Sale scommesse, il Tar conferma: «Vanno chiuse se troppo vicine alle scuole»

Sale scommesse, il Tar conferma: «Vanno chiuse se troppo vicine alle scuole»

ISCHIA – Sale scommesse vicino alle scuole e chiese, vade retro. Il Tar Campania ribadisce il divieto di aprire a breve distanza da istituti scolastici o luoghi di preghiera sale scommesse che possano essere di cattivo esempio per bambini o ragazzi che frequentano le lezioni. La decisione del Tar è arrivata dopo che un esercente di Avellino aveva fatto ricorso, ma nonostante le proteste il questore non gli ha concesso la licenza per proporre e raccogliere scommesse sportive. Il motivo? La sala scommesse, che adesso non potrà più raccogliere i pronostici degli appassionati che tentano la fortuna, si trova a meno di 500 metri da un liceo e quindi non rispetta la distanza minima contenuta nel regolamento comunale sul gioco d’azzardo.

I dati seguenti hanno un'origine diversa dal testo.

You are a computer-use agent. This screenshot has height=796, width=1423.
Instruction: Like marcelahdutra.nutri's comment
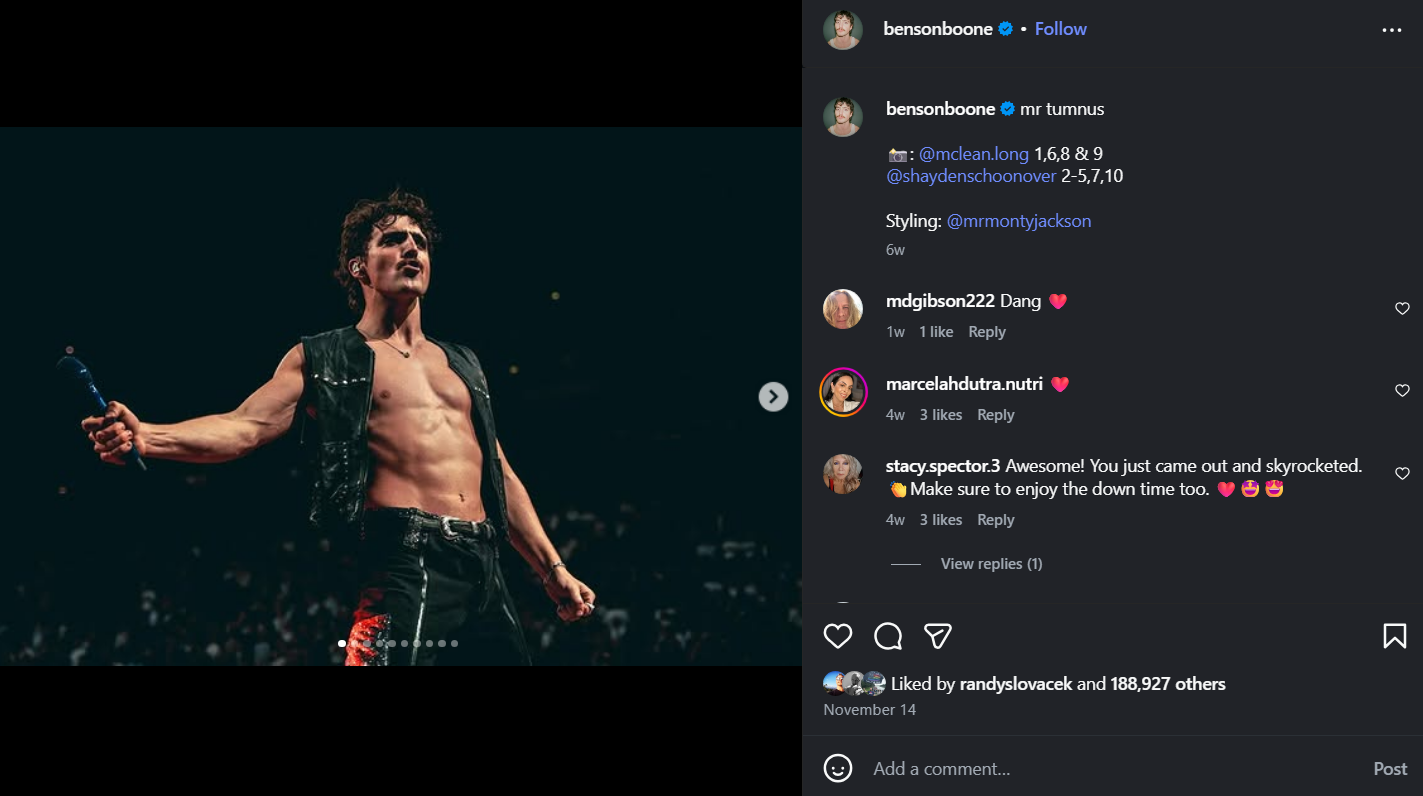(1402, 391)
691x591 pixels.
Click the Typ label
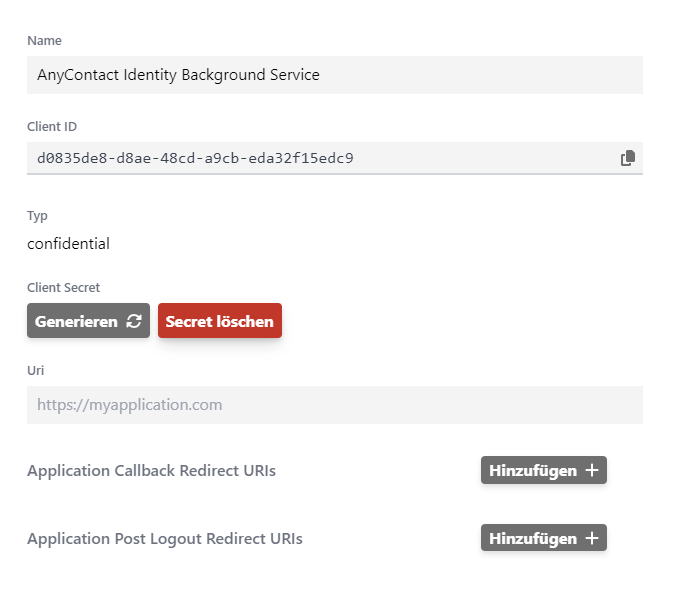tap(37, 216)
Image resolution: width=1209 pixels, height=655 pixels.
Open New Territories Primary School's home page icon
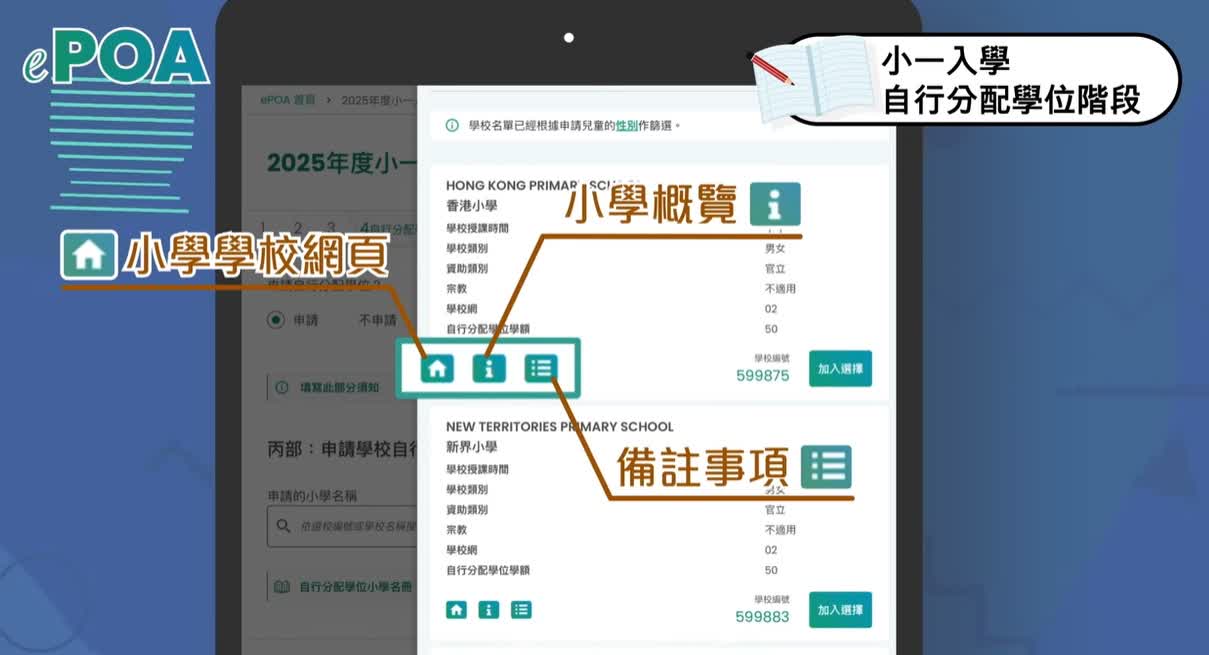tap(456, 609)
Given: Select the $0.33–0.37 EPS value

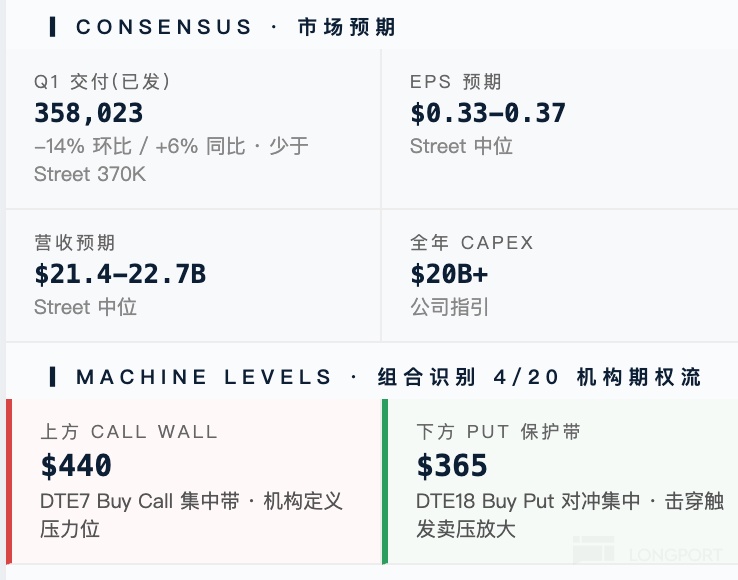Looking at the screenshot, I should pos(488,113).
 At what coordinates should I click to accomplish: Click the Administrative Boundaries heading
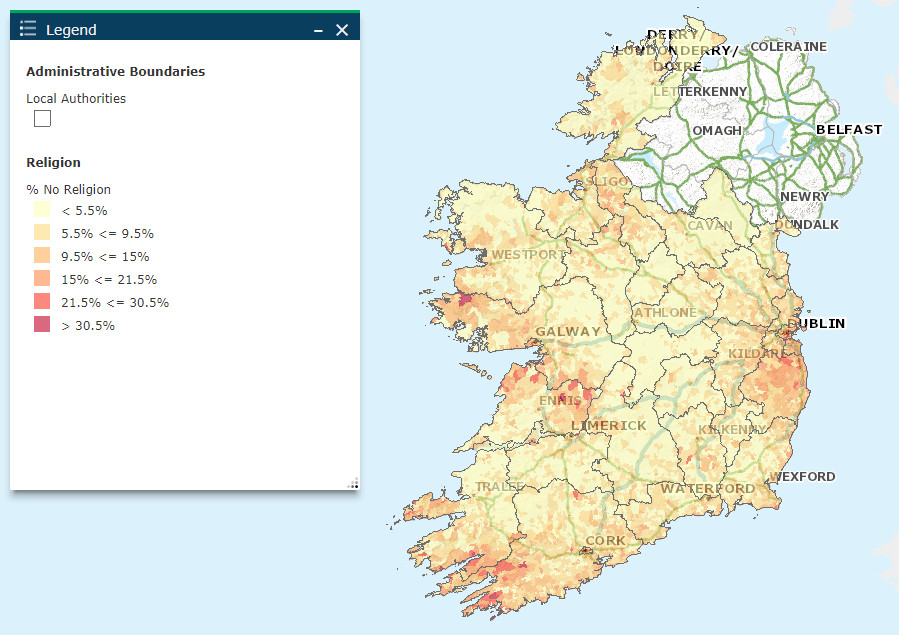[115, 71]
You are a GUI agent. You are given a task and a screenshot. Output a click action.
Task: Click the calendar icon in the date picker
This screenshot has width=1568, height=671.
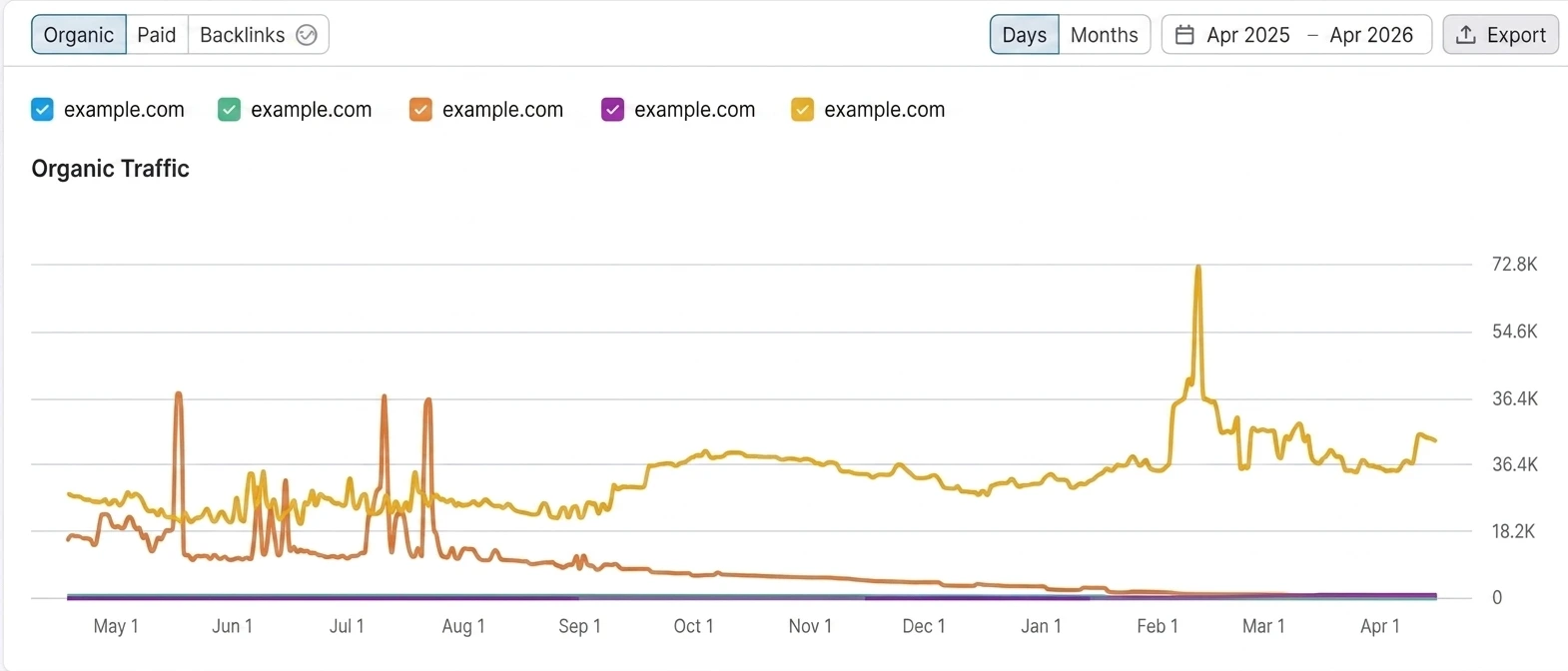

Non solo più le slot machine, anche le sale scommesse, dove è possibile effettuare pronostici e provare a vincere laute somme di denaro indovinando le combinazioni vincenti associate ai risultati degli sport più disparati, sono potenzialmente dannose per la salute degli studenti, aumentando potenzialmente i casi di ludopatia che anno dopo anno rappresentano sempre più una nefasta e il più delle volte silenziosa piaga che corrode la serenità delle famiglie e la loro stabilità economica. La ludopatia è una terribile realtà che ha strappato negli anni anche qualche vita di persone che, disperate, hanno scelto di togliersi la vita dopo che la passione per il gioco ha mandato in fumi anni di risparmi in pochi attimi.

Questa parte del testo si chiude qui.